Gatto ha sollevato un atto d’accusa, lucido e doloroso, verso una sinistra che ha smarrito la capacità di indignarsi e agire. «Non dite che Quirino è ancora tra noi — ha ammonito — se poi nessuno è più in grado di occuparsi una piazza. Quando bombardavano il Libano, quando Comiso minacciava la pace, noi eravamo lì. Oggi non ci siamo più. Eppure, se Quirino fosse vivo, non ho dubbi: sarebbe stato tra chi costruisce rifugio, resistenza, parola e lotta. Perché lui non accettava l’ingiustizia, mai.»

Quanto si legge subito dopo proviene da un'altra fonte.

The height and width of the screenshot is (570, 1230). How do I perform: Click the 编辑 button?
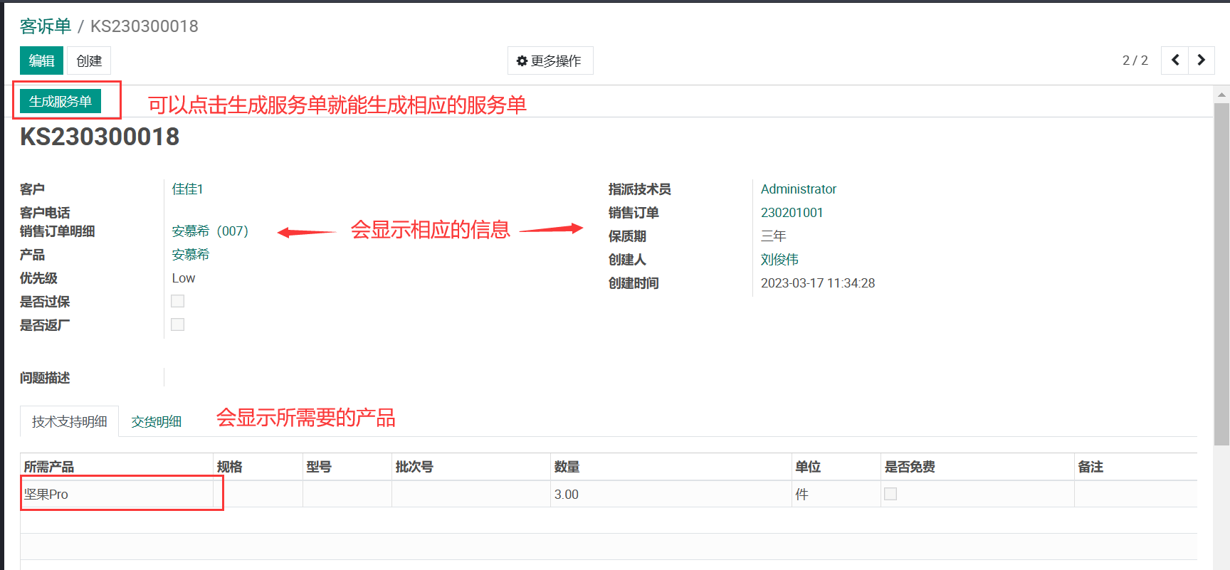[x=41, y=61]
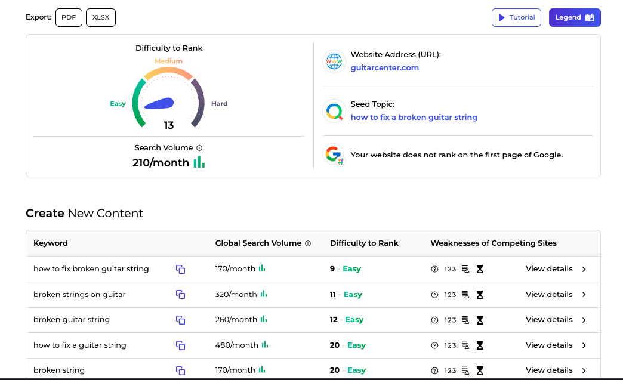Expand the chevron for "how to fix broken guitar string"
Screen dimensions: 623x380
click(584, 269)
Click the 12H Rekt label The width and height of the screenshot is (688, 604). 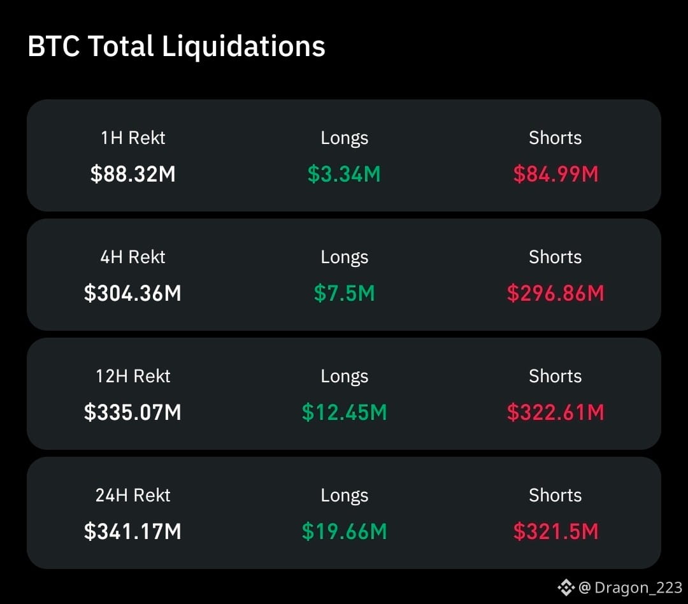coord(133,376)
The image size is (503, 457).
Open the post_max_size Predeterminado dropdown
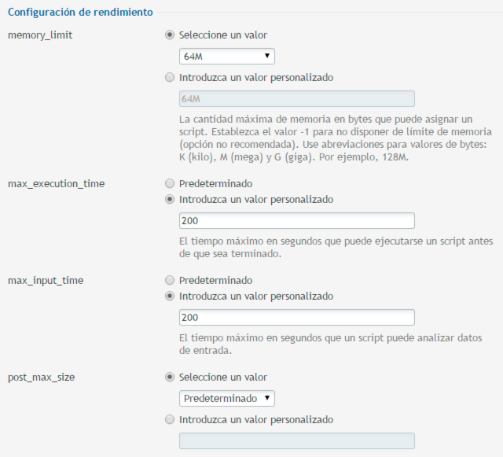(x=227, y=398)
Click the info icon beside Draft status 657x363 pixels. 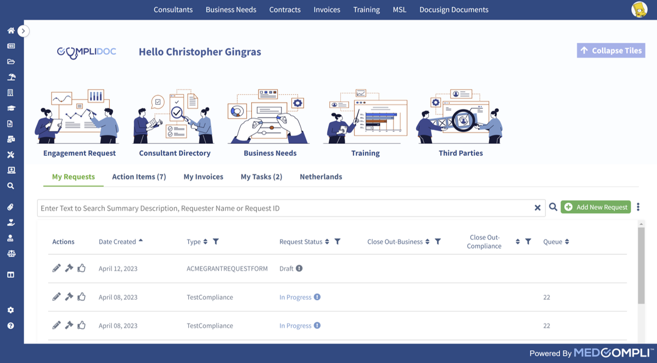click(x=299, y=269)
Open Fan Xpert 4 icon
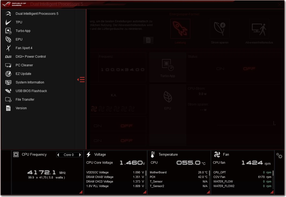Image resolution: width=286 pixels, height=197 pixels. pyautogui.click(x=8, y=48)
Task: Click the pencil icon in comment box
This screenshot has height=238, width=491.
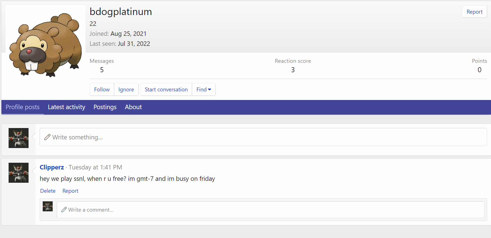Action: 64,210
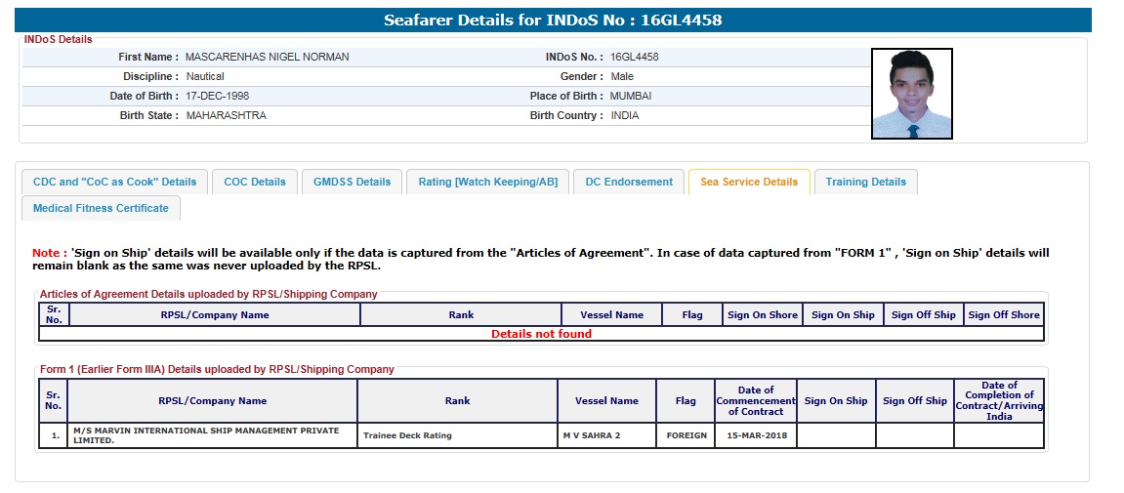Open the CDC and "CoC as Cook" Details tab
Screen dimensions: 1124x493
click(114, 182)
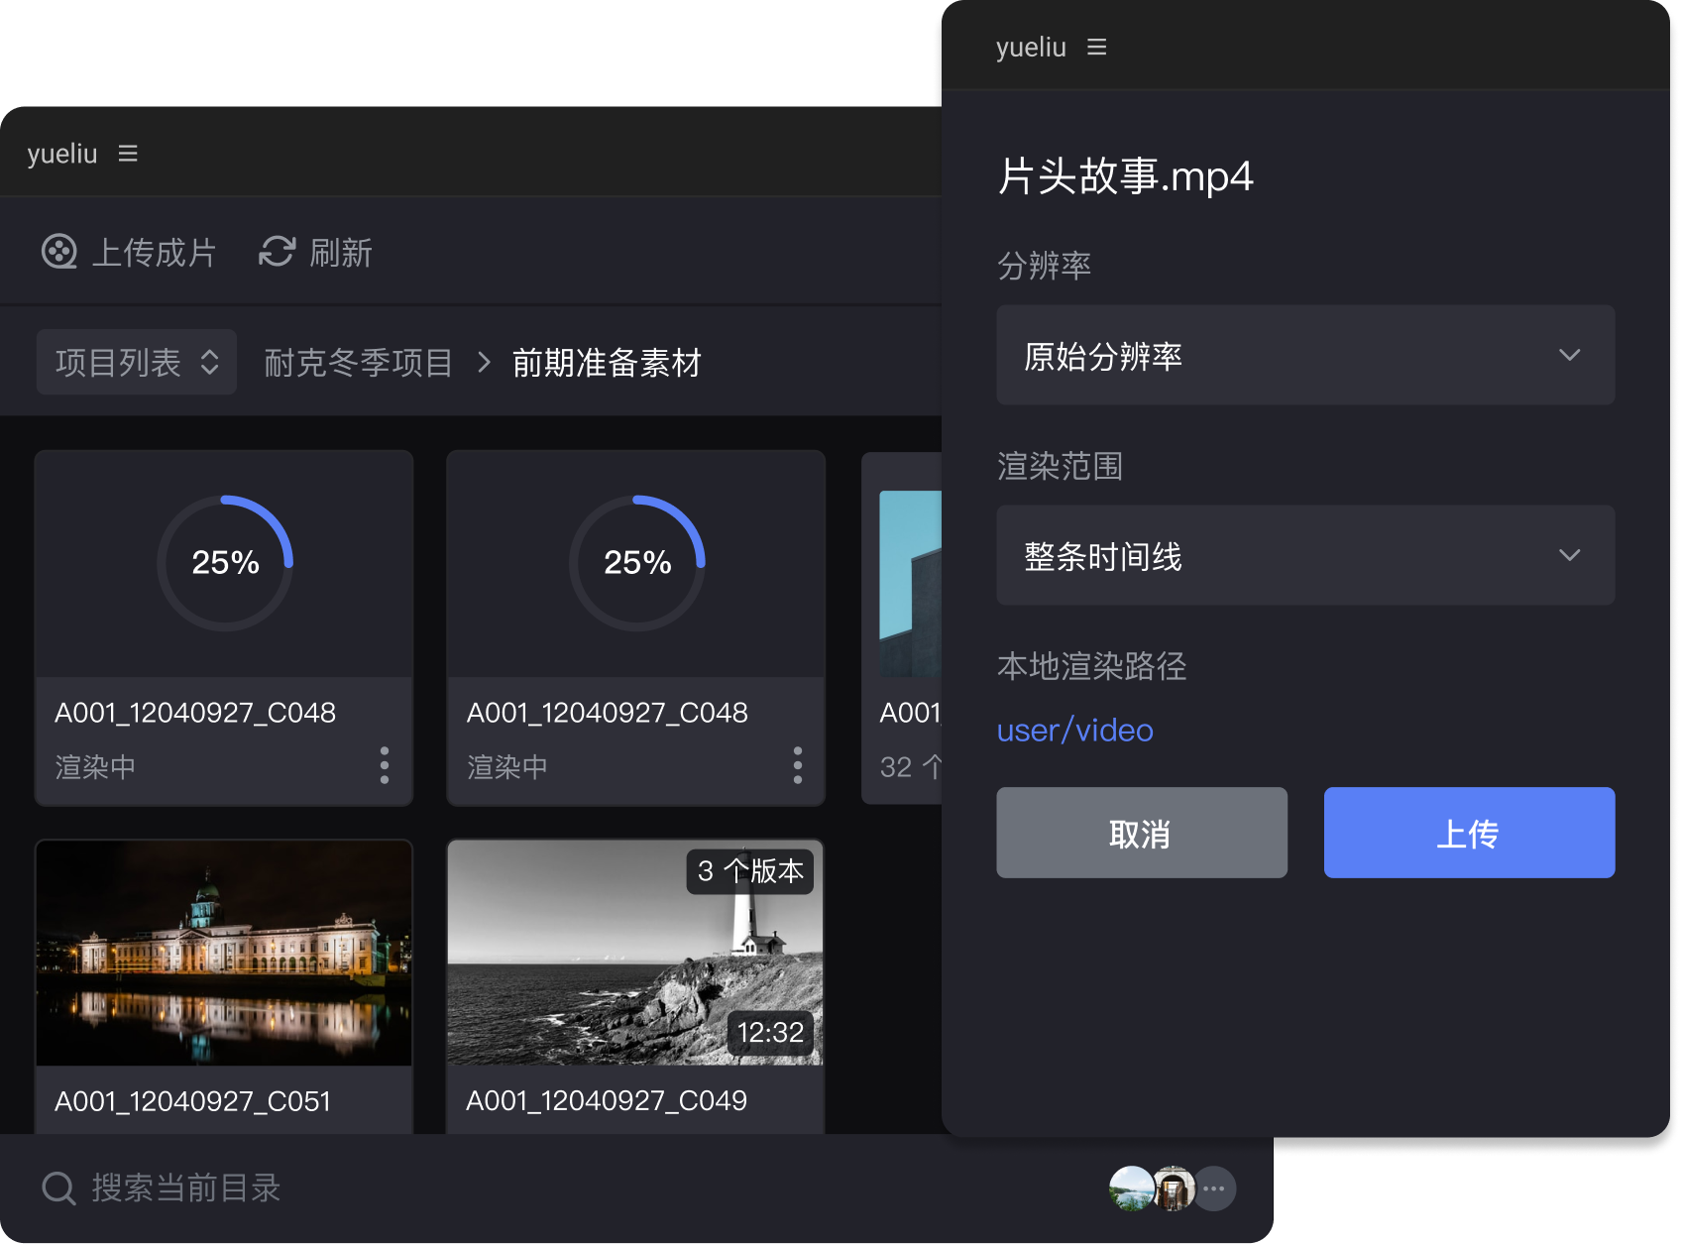Click the film reel upload icon
Screen dimensions: 1681x1244
coord(59,252)
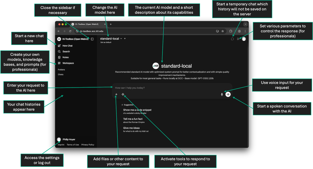This screenshot has height=169, width=313.
Task: Activate microphone voice input
Action: (222, 95)
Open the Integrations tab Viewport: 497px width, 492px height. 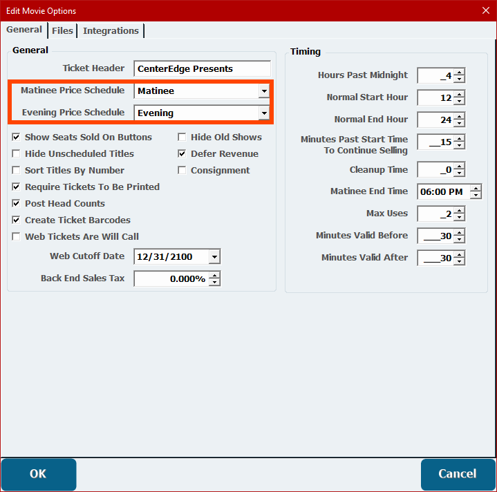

Non un discorso nostalgico, ma un richiamo a una memoria che interroga il presente, che lo sfida. «Non si onora davvero Quirino se non si torna a credere che l’azione politica, anche oggi, può e deve essere strumento di liberazione.»
Le parole di Danilo Gatto hanno rotto l’incantesimo retorico della commemorazione: hanno riportato la politica al suo significato più vero, quello che Ledda non ha mai tradito.
Giorgio Gemelli, già presidente della Lega delle Cooperative, ha ricordato il ruolo pionieristico di Ledda nello sviluppo della cooperazione sociale, in tempi in cui non era ancora parola di moda, ma strumento reale di riscatto.
Memoria, coraggio e lotta: la voce dei compagni e il testimone ai figli
Carmelo Sanzi, ex segretario del PCI di Taverna, ha raccontato un episodio tenero e familiare: Quirino invitato all’improvviso a cena in una casa di compagni, lasciando una madre imbarazzata e felice di ospitare un “onorevole”. Ma anche l’altra faccia del coraggio: la notte dell’attentato dinamitardo, la paura per i giovani della cooperativa che dormivano vicini. «La sua prima preoccupazione era per gli altri. Sempre».
Tommaso Chiodo, militante comunista, ha ricordato invece un Ledda visionario e strategico, che già nel 1976 chiedeva lo smantellamento dei consorzi di bonifica e puntava tutto sullo sviluppo della zootecnia calabrese come volano per l’economia: «Parlava di modernizzazione senza colpire i salari. Una lezione che la sinistra di oggi ha dimenticato».
Memoria personale, memoria collettiva
A intervenire nel corso della serata anche Filippo Veltri, giornalista e già responsabile dell’ANSA Calabria, firma storica de l’Unità, che ha voluto distinguere tra memoria personale e memoria collettiva:
«Ricordare Quirino è anche un fatto intimo. Ma esiste una memoria più ampia, che riguarda il contributo che ha dato alla storia sociale e politica della Calabria. Insieme a lui — ha raccontato — curammo un libro sui braccianti calabresi, che venne pubblicato da Rosario Rubbettino. Fu il primo libro in assoluto edito dalla casa editrice Rubbettino, e anche per questo ha un valore simbolico oltre che storico.»

Una testimonianza che restituisce ancora una volta la profondità dell’impegno culturale di Ledda, capace di trasformare ogni esperienza militante in documento civile e strumento di conoscenza.
A chiudere, Gianni Speranza, ex sindaco di Lamezia Terme, che ha riportato la commemorazione su un piano più esistenziale: «Era elegante, estroverso, un fratello maggiore per noi giovani comunisti. Ha saputo unire il mondo dei braccianti e quello degli studenti, senza mai dimenticare che la politica è collettivo, non carriera».
Infine, la parola è andata al figlio, Giuseppe Ledda, sindacalista come il padre. Le sue parole sono state un testamento:

«Mio padre non ha lasciato soldi, case, privilegi. Ha lasciato una sola cosa: il diritto di camminare a testa alta. Non si è mai venduto. Non ha mai ceduto. Ha fatto politica con le mani, con la testa, con il cuore. E oggi, se fosse vivo, avrebbe 84 anni e sarebbe ancora in giro per i comuni calabresi, a raccogliere firme per un’Italia più giusta.»
La sala si è stretta nel silenzio, con la consapevolezza che Quirino Ledda non è una figura del passato. È una domanda che continua: dove sei, compagno? E dove siamo noi?